The barriers identified were of structural nature, particularly network effects and economies of scale, and of artificial nature, such as high switching costs. Regarding structural barriers, it was estimated that software (such as platforms) for managing demand for digital advertising space increases in value as more customers are acquired on both sides of the platform (cross-network effects). In addition, the development of this type of software has high fixed costs in terms of development and data collection, but the marginal cost of administering the already developed software is low (economies of scale). On the other hand, regarding switching costs, the court found that, in practice, customers in this market (publishers and advertisers) prefer not to use more than one platform to manage their advertising supply and demand. In fact, as an executive from this industry mentioned before the court, switching from one ad server to another is like changing the wheels on a car in the middle of a race (judgment, p. 74).
A problematic aspect for free competition in the context of public tenders is the way in which the evaluation of bids submitted by applicant firms is regulated in the tender specifications. If the tender specifications establish very high requirements of “experience” or economic capacity as conditions for participation, this is likely to benefit market incumbents (companies that have already won previous bids) and, at the same time, operate as barriers to entry—of a regulatory nature—for other agents wishing to participate in the tender.
This issue was analyzed by the Tribunal de Defensa de la Libre Competencia (TDLC) in General Instruction No. 6/2025 on rules for municipal public works tenders. In its decision, the TDLC distinguished two types of evaluation factors: “static” and “variable.” The former are those that bidding firms cannot modify at the time of submitting their bids, such as their economic capacity, experience, and presence in a specific geographic area. The latter are those that firms can decide at the time of submitting their bids, typically the price or fee offered for the tendered contract.

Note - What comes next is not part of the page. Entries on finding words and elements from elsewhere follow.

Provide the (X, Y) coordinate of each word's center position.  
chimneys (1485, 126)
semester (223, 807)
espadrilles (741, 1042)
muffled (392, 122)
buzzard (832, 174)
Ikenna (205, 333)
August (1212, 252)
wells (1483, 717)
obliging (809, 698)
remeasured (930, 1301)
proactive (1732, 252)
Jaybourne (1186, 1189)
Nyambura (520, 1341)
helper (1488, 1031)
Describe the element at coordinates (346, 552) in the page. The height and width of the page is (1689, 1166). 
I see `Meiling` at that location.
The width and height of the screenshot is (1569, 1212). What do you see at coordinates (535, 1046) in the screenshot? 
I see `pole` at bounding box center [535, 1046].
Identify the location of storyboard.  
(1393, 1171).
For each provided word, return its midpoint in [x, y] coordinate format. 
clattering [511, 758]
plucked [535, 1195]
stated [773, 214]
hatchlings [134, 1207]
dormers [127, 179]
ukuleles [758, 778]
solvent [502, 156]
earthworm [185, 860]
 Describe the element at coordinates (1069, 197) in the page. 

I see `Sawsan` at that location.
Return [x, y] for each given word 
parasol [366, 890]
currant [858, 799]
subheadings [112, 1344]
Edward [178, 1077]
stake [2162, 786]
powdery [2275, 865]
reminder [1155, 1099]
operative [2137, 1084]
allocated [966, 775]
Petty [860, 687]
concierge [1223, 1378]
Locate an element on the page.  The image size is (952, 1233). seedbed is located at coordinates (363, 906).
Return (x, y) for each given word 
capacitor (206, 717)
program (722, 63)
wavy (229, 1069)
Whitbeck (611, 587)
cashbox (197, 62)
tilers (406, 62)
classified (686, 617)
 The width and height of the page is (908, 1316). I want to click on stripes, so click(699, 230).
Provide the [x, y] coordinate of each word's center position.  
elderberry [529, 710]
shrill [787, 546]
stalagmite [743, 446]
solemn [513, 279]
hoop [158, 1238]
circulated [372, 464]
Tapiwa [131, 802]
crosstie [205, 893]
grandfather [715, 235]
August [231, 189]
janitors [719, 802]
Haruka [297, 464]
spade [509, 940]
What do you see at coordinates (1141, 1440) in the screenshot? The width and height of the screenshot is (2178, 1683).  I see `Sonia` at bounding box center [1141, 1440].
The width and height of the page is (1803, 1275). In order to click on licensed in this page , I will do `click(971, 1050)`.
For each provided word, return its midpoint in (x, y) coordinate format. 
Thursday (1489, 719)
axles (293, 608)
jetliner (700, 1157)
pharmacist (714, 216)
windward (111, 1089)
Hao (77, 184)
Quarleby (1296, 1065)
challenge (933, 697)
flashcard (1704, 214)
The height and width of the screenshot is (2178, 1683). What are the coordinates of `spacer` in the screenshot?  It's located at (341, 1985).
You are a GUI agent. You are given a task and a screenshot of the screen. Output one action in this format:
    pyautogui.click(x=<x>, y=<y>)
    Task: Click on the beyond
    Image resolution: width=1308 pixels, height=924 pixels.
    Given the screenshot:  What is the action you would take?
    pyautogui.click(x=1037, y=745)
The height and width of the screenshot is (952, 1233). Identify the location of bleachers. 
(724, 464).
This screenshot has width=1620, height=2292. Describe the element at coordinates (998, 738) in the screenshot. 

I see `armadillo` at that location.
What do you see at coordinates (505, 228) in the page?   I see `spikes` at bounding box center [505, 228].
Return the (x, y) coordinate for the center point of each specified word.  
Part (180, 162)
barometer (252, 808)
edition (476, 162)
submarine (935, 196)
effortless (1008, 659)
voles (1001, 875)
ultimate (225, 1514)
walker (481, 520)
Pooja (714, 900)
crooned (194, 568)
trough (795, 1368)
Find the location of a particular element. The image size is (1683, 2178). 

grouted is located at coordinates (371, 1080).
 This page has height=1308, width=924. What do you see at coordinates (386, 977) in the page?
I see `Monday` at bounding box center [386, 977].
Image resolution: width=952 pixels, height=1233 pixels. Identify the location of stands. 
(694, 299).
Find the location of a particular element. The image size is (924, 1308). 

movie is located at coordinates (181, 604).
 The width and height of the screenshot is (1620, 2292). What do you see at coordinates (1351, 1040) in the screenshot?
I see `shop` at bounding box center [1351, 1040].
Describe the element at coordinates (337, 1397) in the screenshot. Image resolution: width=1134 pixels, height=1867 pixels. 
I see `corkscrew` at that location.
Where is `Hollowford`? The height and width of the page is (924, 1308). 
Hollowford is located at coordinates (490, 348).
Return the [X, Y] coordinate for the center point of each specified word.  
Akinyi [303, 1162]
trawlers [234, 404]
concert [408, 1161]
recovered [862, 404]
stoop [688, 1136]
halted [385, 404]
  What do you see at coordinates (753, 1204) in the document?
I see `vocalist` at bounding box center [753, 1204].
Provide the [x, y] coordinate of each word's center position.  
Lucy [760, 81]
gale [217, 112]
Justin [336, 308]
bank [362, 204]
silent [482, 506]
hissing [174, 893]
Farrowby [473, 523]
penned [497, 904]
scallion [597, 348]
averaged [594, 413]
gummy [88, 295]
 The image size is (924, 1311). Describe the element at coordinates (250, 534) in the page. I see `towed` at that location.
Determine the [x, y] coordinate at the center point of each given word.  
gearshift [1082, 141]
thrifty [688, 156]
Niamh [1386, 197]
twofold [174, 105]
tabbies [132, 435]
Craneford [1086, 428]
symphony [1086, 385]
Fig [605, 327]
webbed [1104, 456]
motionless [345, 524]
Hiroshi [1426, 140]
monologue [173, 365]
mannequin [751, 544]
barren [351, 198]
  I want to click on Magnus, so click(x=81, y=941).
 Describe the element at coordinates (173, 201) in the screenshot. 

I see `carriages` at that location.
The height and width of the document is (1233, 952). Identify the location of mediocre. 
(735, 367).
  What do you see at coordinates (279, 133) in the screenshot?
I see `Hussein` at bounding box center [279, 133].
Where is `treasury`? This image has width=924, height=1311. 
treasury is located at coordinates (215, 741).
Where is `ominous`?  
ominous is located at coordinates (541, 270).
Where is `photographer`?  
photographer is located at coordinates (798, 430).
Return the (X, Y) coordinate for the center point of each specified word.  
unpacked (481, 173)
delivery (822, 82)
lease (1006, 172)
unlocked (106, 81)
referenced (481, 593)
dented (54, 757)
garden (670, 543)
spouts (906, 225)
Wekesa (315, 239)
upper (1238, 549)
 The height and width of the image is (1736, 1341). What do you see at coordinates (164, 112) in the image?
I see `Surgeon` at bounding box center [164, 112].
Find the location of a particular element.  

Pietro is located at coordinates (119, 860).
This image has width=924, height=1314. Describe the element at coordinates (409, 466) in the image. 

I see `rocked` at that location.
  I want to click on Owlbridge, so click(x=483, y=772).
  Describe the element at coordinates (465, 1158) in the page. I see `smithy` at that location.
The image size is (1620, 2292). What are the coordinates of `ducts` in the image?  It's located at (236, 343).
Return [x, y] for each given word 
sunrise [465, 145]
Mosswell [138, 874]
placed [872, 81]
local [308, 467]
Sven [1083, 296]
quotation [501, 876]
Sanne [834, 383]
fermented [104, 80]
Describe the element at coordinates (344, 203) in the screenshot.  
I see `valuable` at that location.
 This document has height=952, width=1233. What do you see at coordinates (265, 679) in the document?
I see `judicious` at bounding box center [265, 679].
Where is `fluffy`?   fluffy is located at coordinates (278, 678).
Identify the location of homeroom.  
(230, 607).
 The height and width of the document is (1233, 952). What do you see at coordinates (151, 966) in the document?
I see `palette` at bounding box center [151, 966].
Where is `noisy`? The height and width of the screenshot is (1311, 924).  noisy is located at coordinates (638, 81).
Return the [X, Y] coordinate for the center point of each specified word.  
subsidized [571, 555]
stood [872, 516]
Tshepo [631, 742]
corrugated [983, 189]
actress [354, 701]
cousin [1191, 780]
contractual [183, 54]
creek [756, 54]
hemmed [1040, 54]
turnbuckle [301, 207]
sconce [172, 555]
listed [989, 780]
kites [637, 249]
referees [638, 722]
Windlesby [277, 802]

In this context, the TDLC reasoned that: “a high weighting of static factors generates an advantage that reduces the competitive intensity of the tender, which may discourage the participation of suitable bidders, which can become an insurmountable barrier to entry” (para. 90º).
In this manner, when analyzing the case and statistics on municipal works tenders, the TDLC found that the price factor was weighted on average at only 32% of the total tender score. Thus, even if the company submitted a very competitive price, it was disadvantaged by the (over)weighting of fixed factors, especially experience and economic capacity. To correct this problem, the TDLC ordered in its instruction that tenders must be carried out in two stages, one for the qualification of bidders and another where the price must account for at least 80% of the score considered to adjudicate the tender (that is, it must be the most important factor).
In addition, the TDLC considered that the potential risk that the awarded company (which offered the best price) might not be able to fulfill the contract could be mitigated by requiring guarantees of faithful performance of the contract. However, it also pointed out that these guarantees cannot exceed the value of the economic damage that could be caused by a breach or the risks that are sought to be prevented (otherwise, they would also act as barriers to entry for participation in the tender).